Ao abordar a temática do Estado federativo, cumpre inicialmente fazer uma breve distinção dos termos federação e federalismo. O primeiro está ligado a um aspecto institucional, enquanto o segundo está ligado a noção de pluralismo, na perspectiva de defesa das várias formas de identidades sociais e coletivas. Depreende-se dessas definições que federação está contida em federalismo.
Cumpre destacar que o federalismo só existe no contexto de um Estado Democrático de Direito, ou seja, em situação jurídica na qual há a garantia aos direitos humanos, por intermédio de uma proteção jurídica, na qual todos estão indistintamente submetidos ao ordenamento jurídico, e todos participam do processo político.
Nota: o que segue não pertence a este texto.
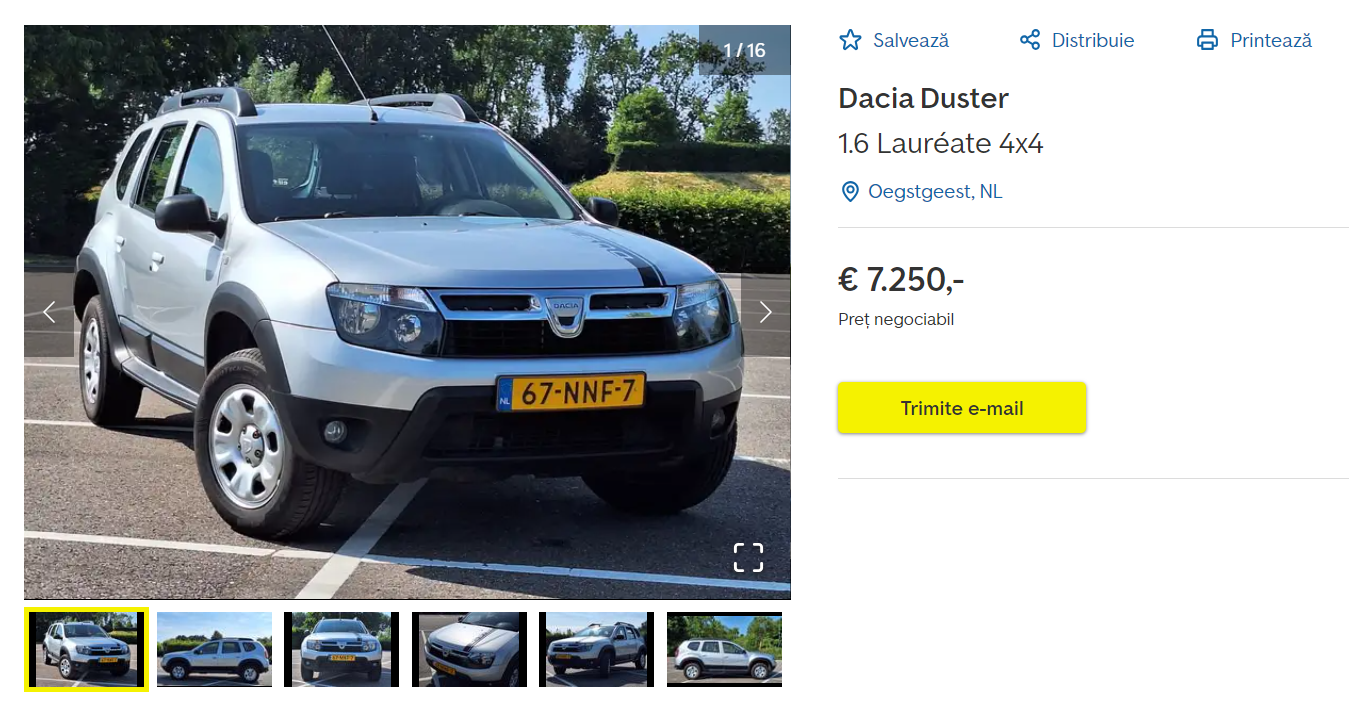Select the sixth thumbnail with rear side view
The height and width of the screenshot is (720, 1365).
724,649
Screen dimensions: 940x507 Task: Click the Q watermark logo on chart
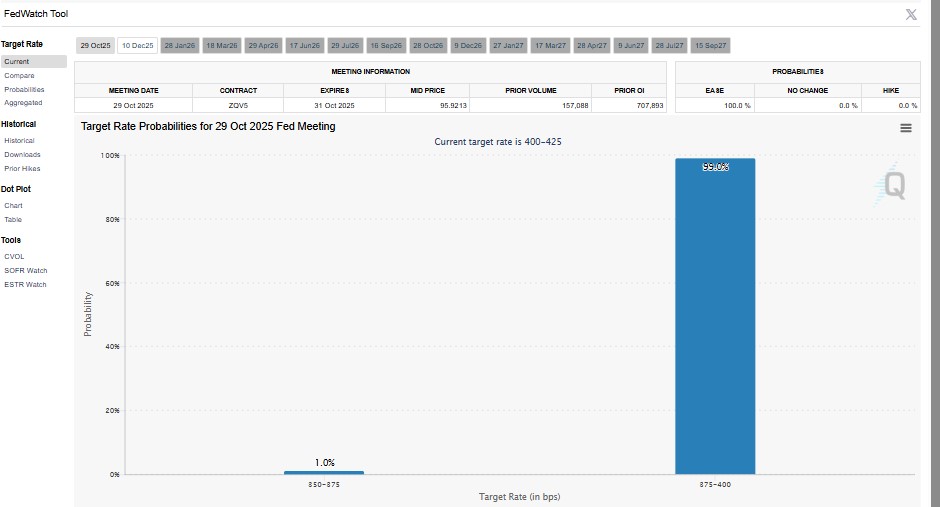(x=892, y=185)
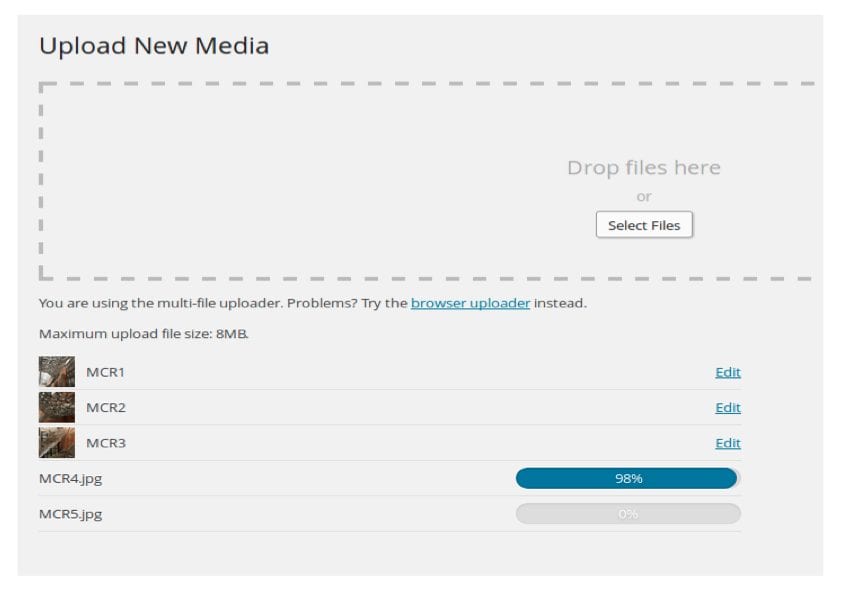
Task: Edit the MCR1 media item
Action: point(728,372)
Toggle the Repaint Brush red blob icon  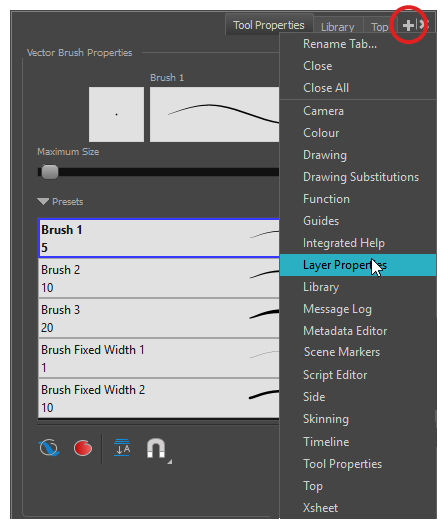click(x=83, y=448)
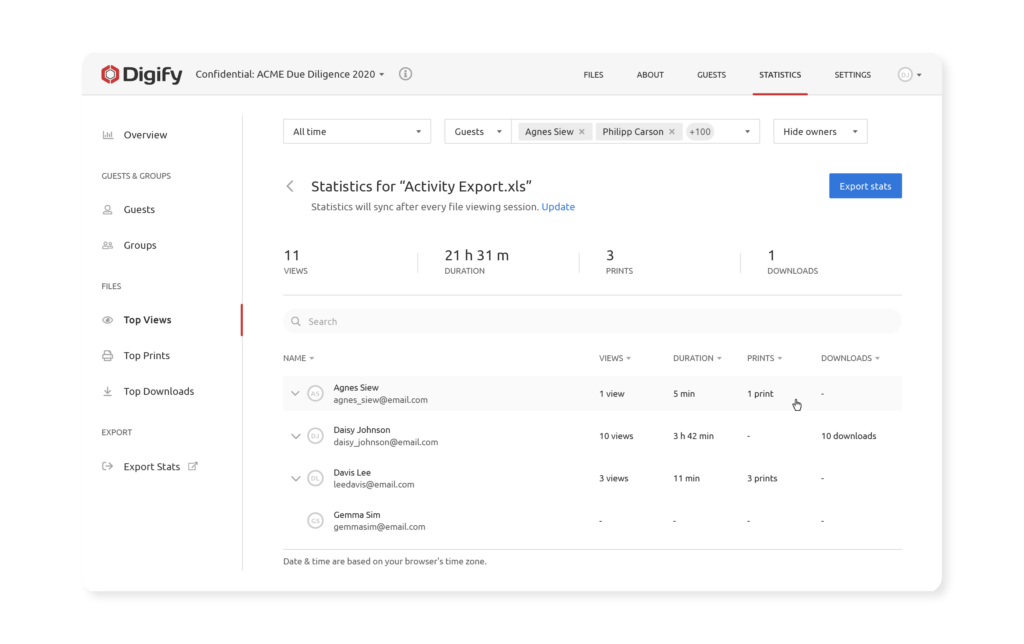Image resolution: width=1024 pixels, height=644 pixels.
Task: Click the Update link
Action: pos(558,207)
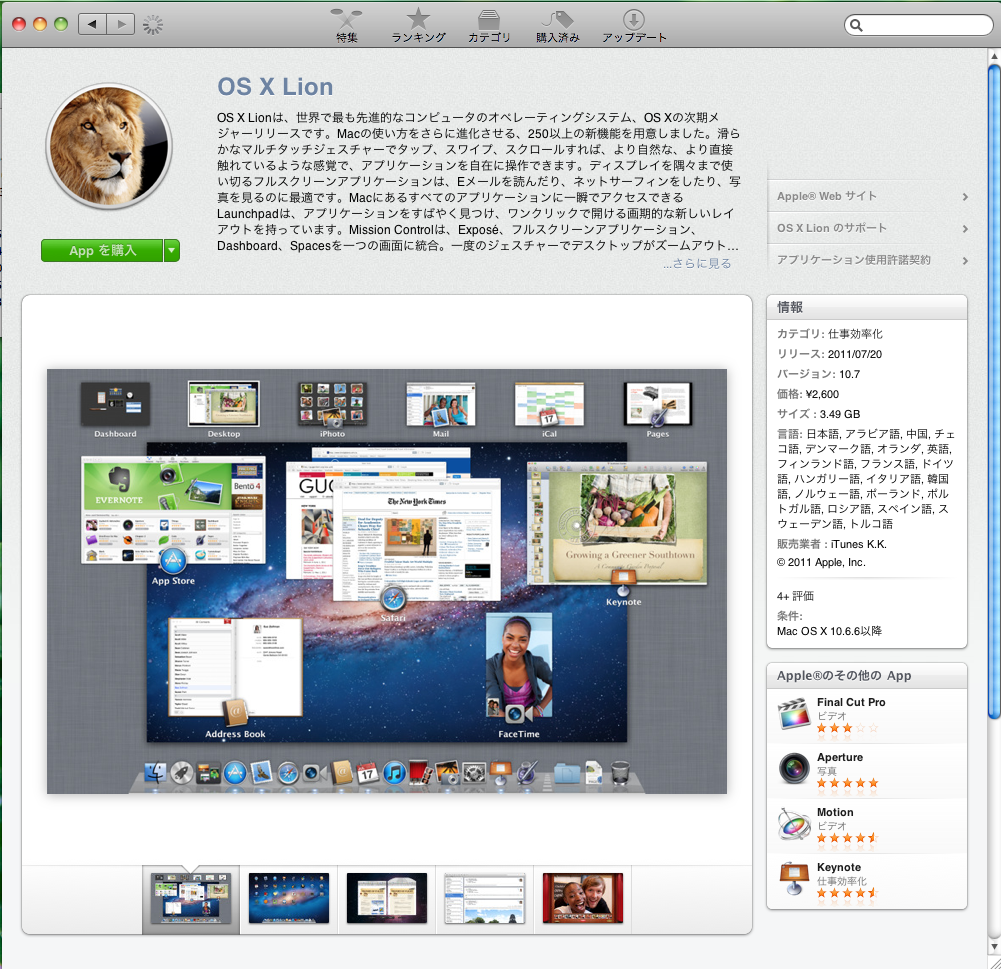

Desse modo o federalismo garante a autonomia pública, na medida em que ressalta os direitos de participação do cidadão, por meio da expansão dos espaços de comunicação, bem como a autonomia privada, na medida que o cidadão pode defender suas concepções individuais no exercício do direito à participação.
A coexistência da garantia da unidade e diversidade, explicita o caráter incompleto do federalismo, estando o mesmo em contínua perpétua construção, ressaltando que uma das garantias tem de se sobressair a depender de determinadas características, em especial, circunstâncias sócio históricas. Embora, uma das garantias se sobressaia, há sempre a possibilidade balançar, ou seja, de alternância, decorrente do caráter incompleto atinente ao federalismo, estando o mesmo em um contínuo aperfeiçoamento.
Fez a opção por tratar primeiramente do princípio do federalismo, pois a forma federativa de Estado está relacionada com os pressupostos do federalismo. Nesse ponto cabe apartadamente fazer referência ao termo federação propriamente dito.
O termo, federação, portanto, é utilizado no sentido de forma de Estado, orientado pelo princípio do federalismo, de modo que hoje tem por escopo resolver questões de interdependência de poder em uma sociedade plural, em que o poder se dissolve na sociedade. Nesse sentido, estruturalmente há uma divisão territorial do poder, divisão essa para atender as demandas diversas, por isso o caráter democrático.1
A divisão do poder refere-se a autonomia atribuída aos Estados-Membros, ou seja, estes detêm competência legislativa. Essa autonomia consiste em um poder não derivado de uma permissão do poder central. Assim os Estados-membros poderão organizar-se em conformidade com suas características próprias desde que não inviabilizem a unidade, objetivo comum, as várias diversidades.
Pode ser atribuída uma maior ou menor autonomia aos Estados-Membros, ressaltando que essa autonomia só se manifesta em havendo repartição de competências.
Há um caráter regionalista de edição de leis, inclusive em matéria penal, no modelo de federação estadunidense, decorrente do contexto histórico, e do intuito dos Estados-Membros em terem asseguradas a sua autonomia.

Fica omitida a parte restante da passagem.